Jennifer Singh caught up with Victoria Pitts-Taylor, Professor of Feminist, Gender, and Sexuality Studies at Wesleyan University and winner of the 2017 Robert K. Merton Book Award for The Brain’s Body: Neuroscience and Corporeal Politics (Duke University Press, 2016). Her book was also awarded the Feminist Philosophy of Science Award from the Women’s Caucus of the Philosophy of Science Association. In our interview, Professor Pitts-Taylor discussed key theoretical lessons of her book, insights on neuroplasticity, and future directions of this work.
Singh: Congratulations on winning the Robert Merton Book Award.
Pitts-Taylor: Thank you. I am very honored.
Singh: What inspired you to write The Brain’s Body and what are the main theoretical lessons your book offers for sociology of science and technology?
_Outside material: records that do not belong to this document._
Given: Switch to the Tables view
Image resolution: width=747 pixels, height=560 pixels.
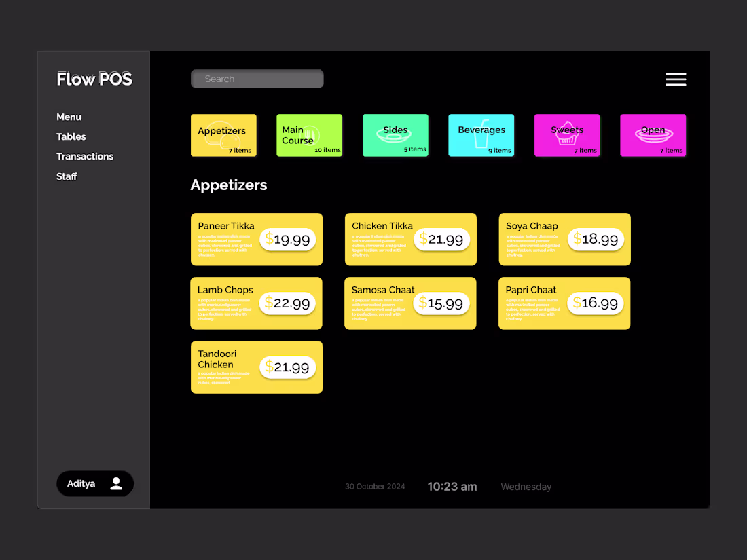Looking at the screenshot, I should tap(71, 136).
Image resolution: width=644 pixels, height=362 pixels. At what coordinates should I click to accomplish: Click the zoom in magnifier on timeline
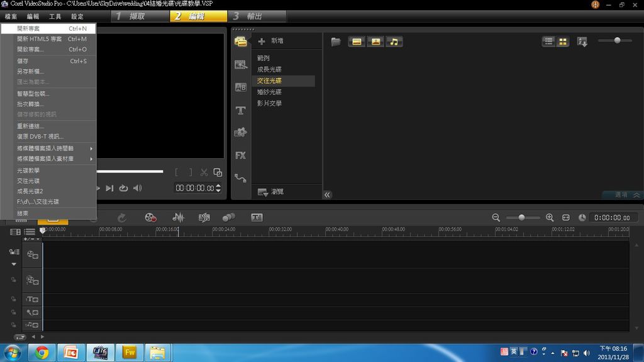click(x=550, y=217)
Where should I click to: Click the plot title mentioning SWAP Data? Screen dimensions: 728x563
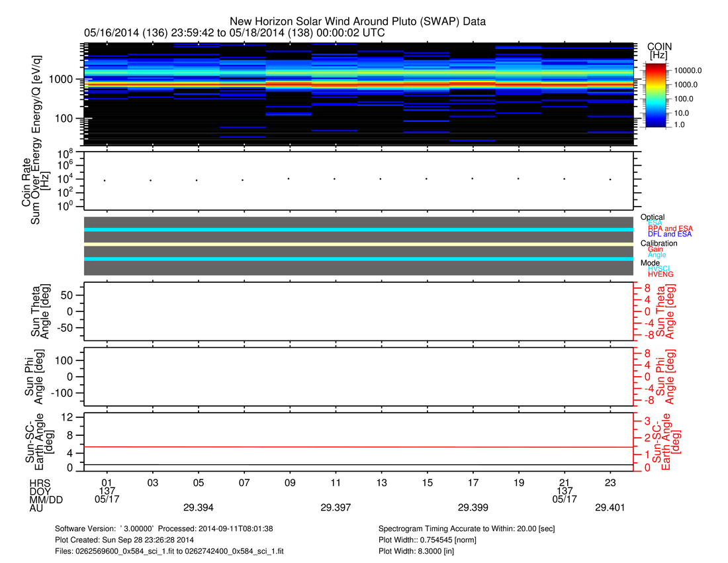click(x=357, y=22)
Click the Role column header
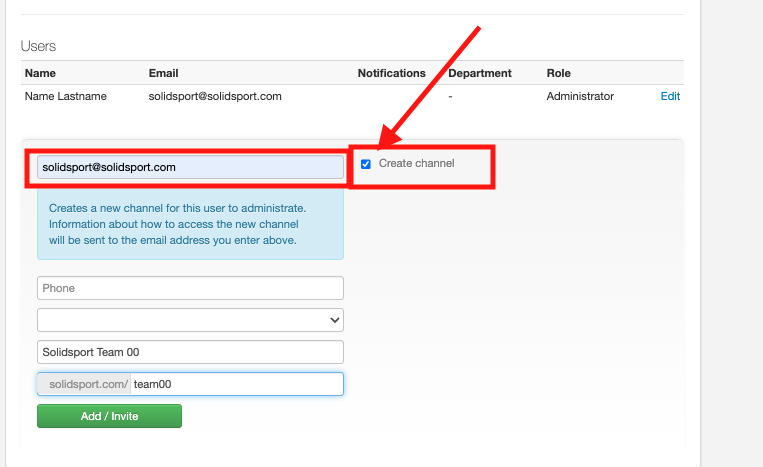763x467 pixels. 558,73
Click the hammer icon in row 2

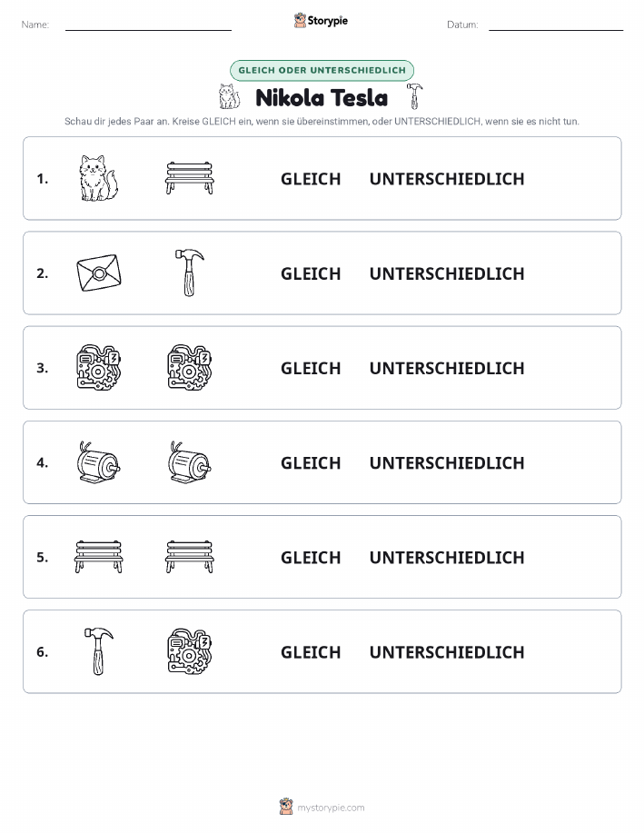[x=189, y=273]
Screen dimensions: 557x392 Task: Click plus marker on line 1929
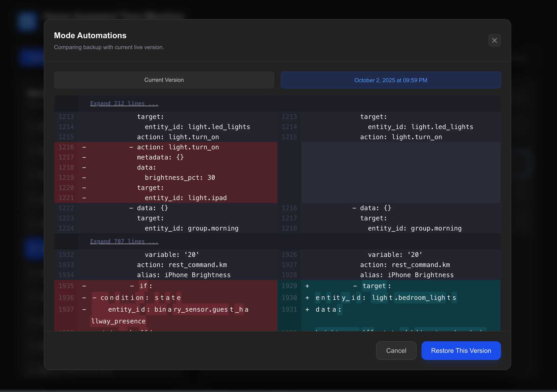click(x=307, y=286)

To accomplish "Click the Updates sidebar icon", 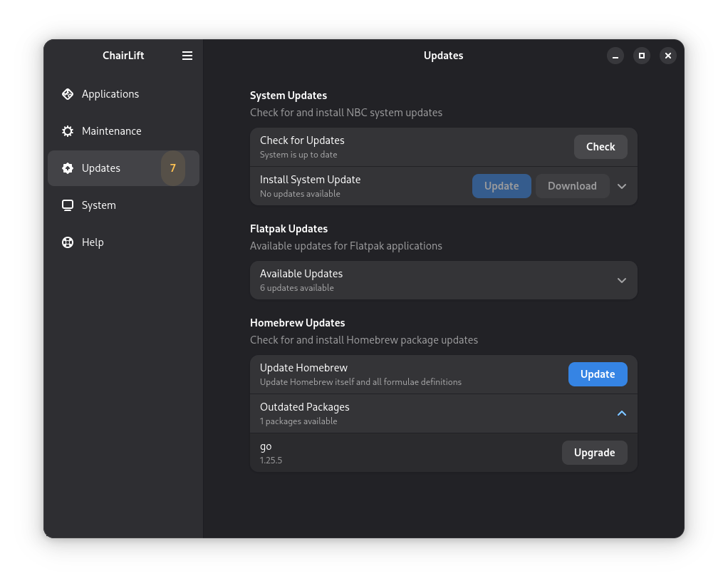I will [x=68, y=168].
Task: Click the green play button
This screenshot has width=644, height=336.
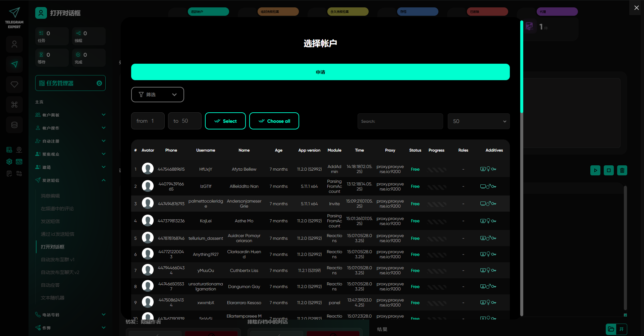Action: 595,170
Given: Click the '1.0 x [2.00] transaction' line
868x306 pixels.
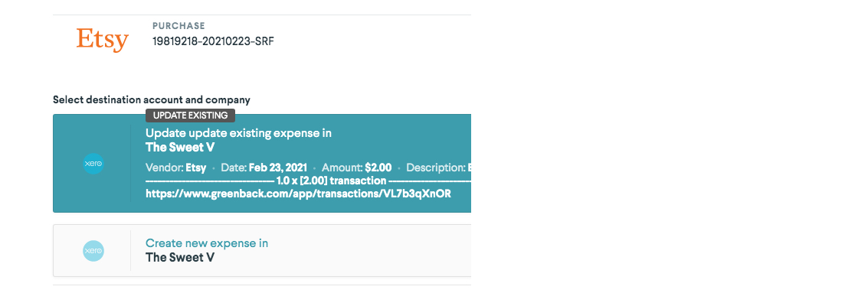Looking at the screenshot, I should (331, 181).
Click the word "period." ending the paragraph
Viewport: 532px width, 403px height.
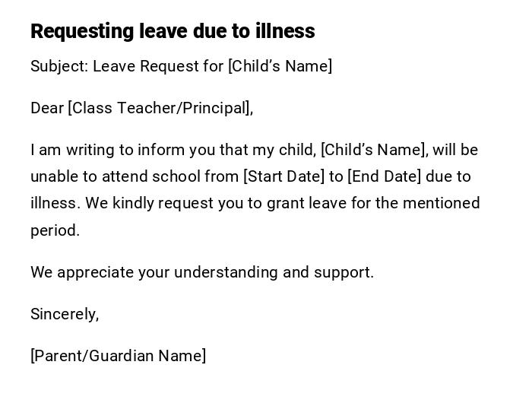point(55,230)
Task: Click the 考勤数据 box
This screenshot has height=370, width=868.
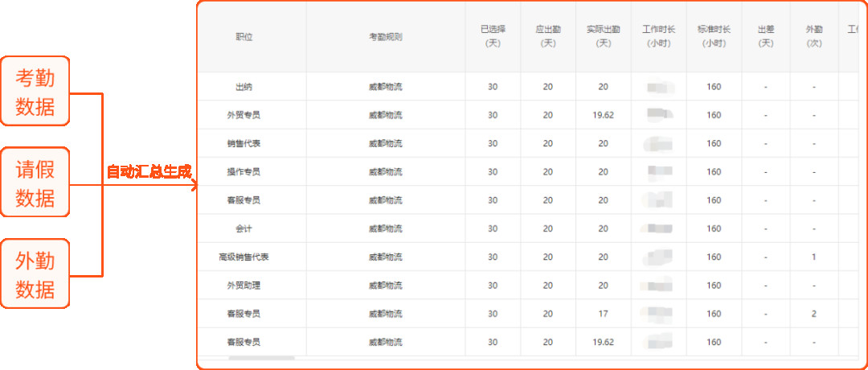Action: [35, 91]
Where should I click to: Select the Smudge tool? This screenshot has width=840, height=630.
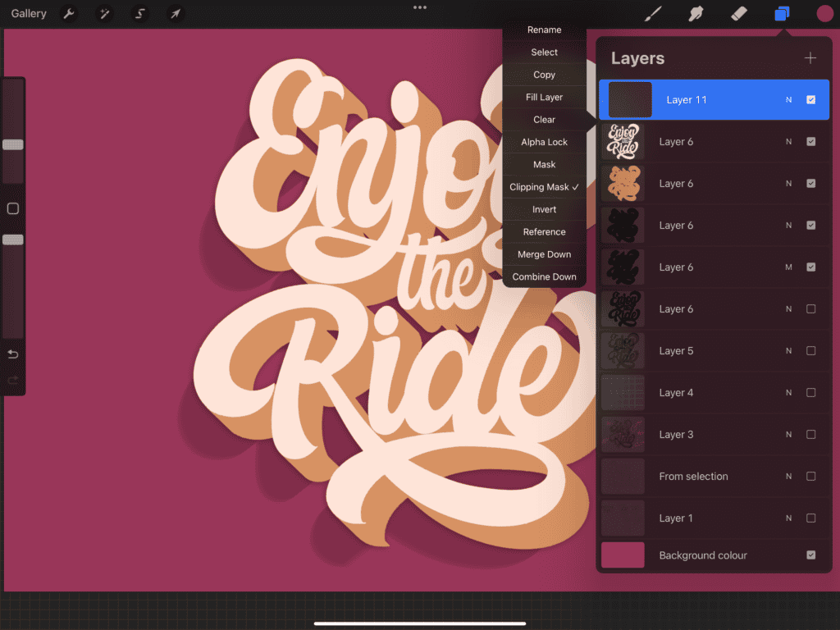point(695,14)
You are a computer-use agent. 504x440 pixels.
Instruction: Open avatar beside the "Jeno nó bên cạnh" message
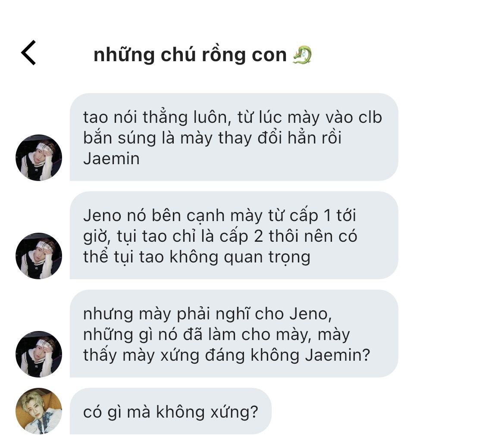pyautogui.click(x=38, y=256)
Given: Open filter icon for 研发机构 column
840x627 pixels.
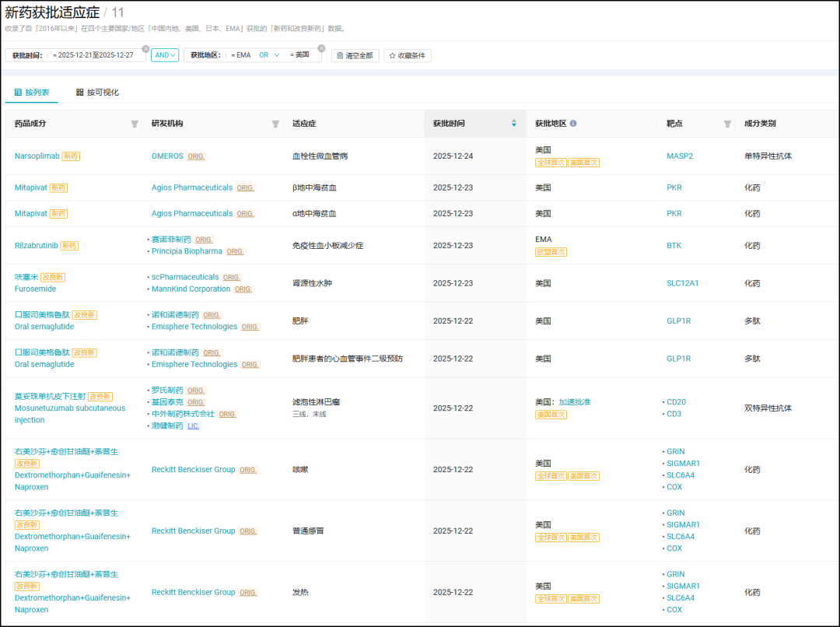Looking at the screenshot, I should point(275,124).
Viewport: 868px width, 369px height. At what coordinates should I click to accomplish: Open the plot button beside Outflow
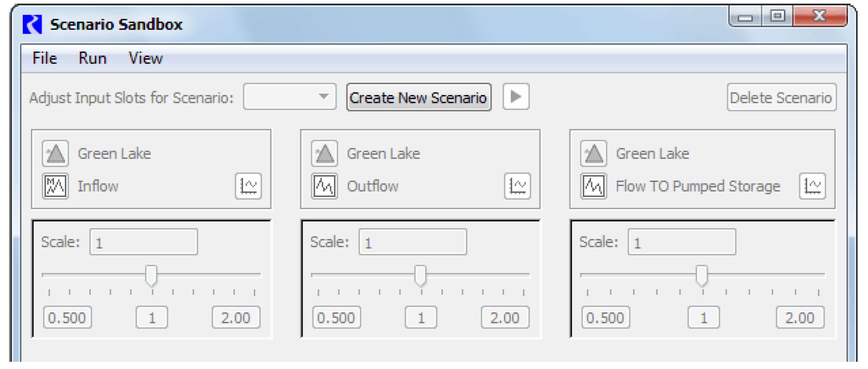(x=517, y=186)
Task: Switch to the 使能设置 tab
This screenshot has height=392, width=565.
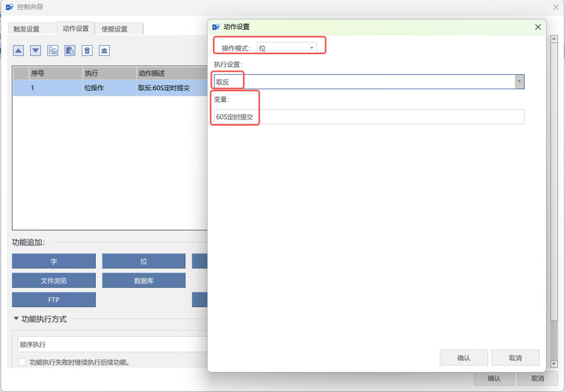Action: click(x=115, y=29)
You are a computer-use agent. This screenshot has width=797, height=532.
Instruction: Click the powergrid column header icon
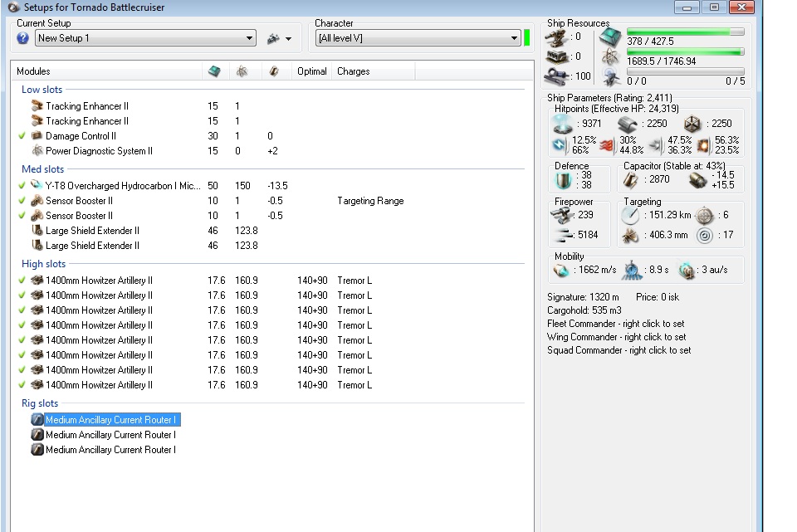click(x=242, y=71)
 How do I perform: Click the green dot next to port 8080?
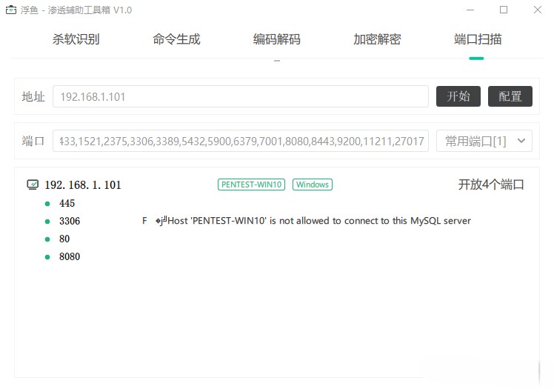[47, 257]
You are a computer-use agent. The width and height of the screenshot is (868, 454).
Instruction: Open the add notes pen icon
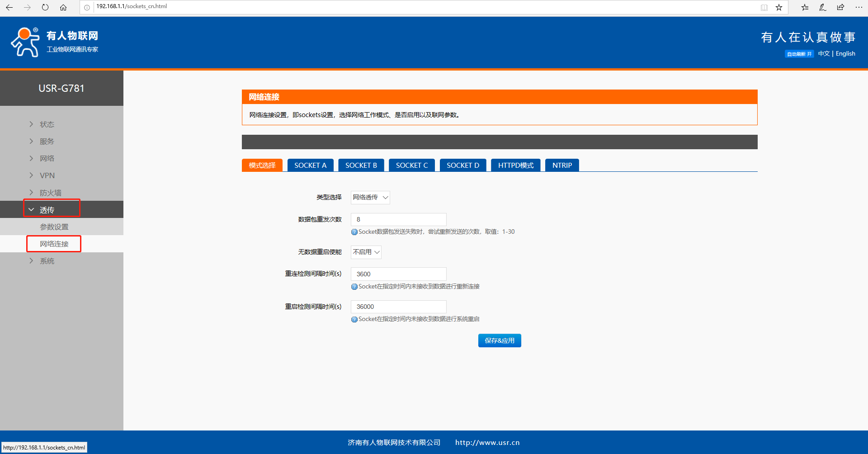click(x=822, y=7)
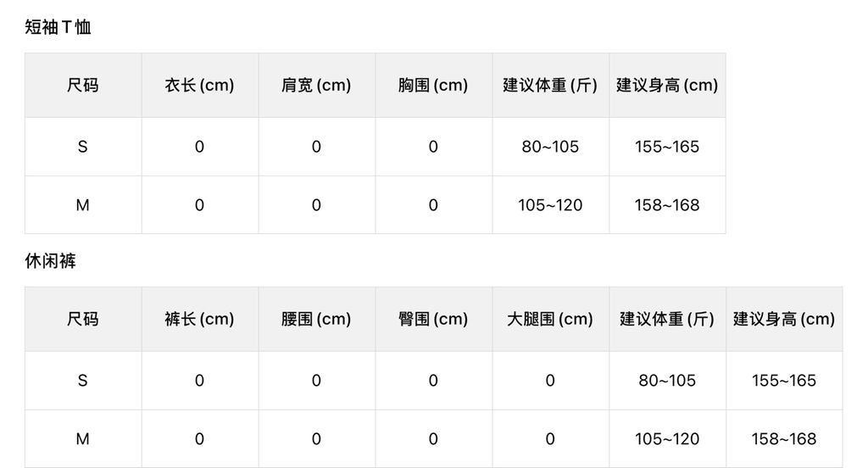
Task: Click the T-shirt 建议体重 (斤) header
Action: coord(550,86)
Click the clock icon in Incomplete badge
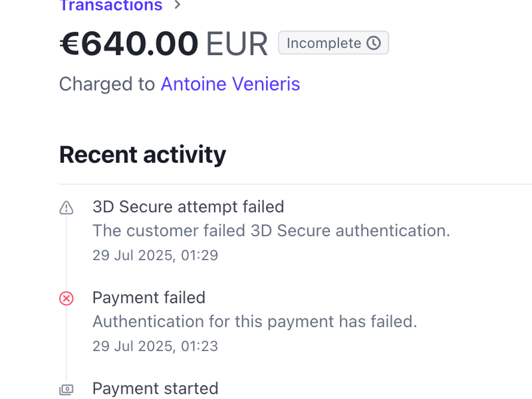The image size is (532, 399). coord(374,43)

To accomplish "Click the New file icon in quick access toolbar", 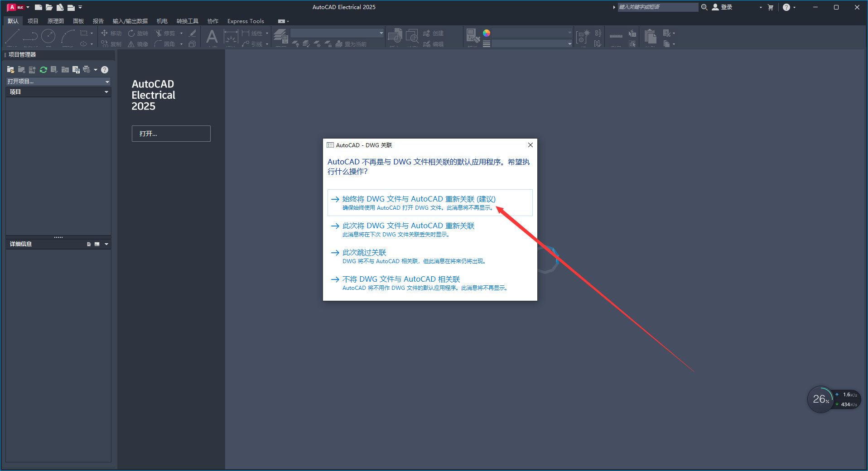I will click(x=39, y=7).
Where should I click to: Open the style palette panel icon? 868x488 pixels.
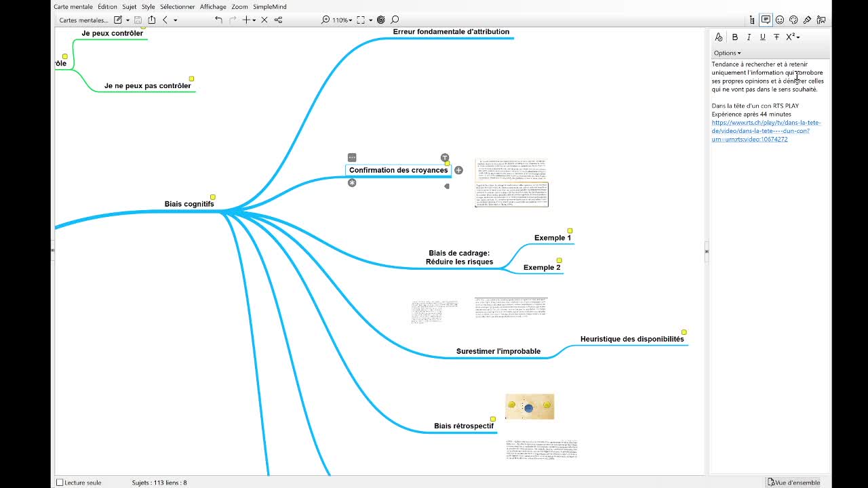(793, 20)
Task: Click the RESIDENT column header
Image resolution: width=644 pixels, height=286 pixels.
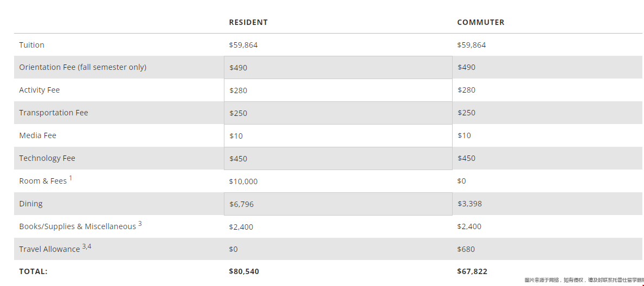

Pitts-Taylor: I got really interested in this topic in part because I am interested in how neuroscience is being taken up in all of these different fields, including sociology, although not as much as some other fields like economics. The neuro-turn worried me a lot, not because I wasn’t interested in the brain and neurobiology, but rather because our field was at risk of taking up neuroscience uncritically.
My background is interdisciplinary, and my STS interests and feminist training taught me to be critical of scientific knowledge, and I saw a lot of inroads that neuroscience was making in the social sciences without that kind of robust critique of how that knowledge production was happening.
At the very same time on the other side, social neuroscientists have become the sociologists and philosophers of our era. So, I think, it’s really important for sociologists to be literate and critical and not just skeptical of scientific knowledge. Some of us are trained to do that and others are not. So, when I started the project I had to learn about neuroscience. But the project was never intended to merely be a critique. I took Bruno Latour seriously when he said, “it has run out of steam.” So, I am also interested in materialism and biological aspects of body and the embodiment. Taking all of those different threads and weaving them together was my goal.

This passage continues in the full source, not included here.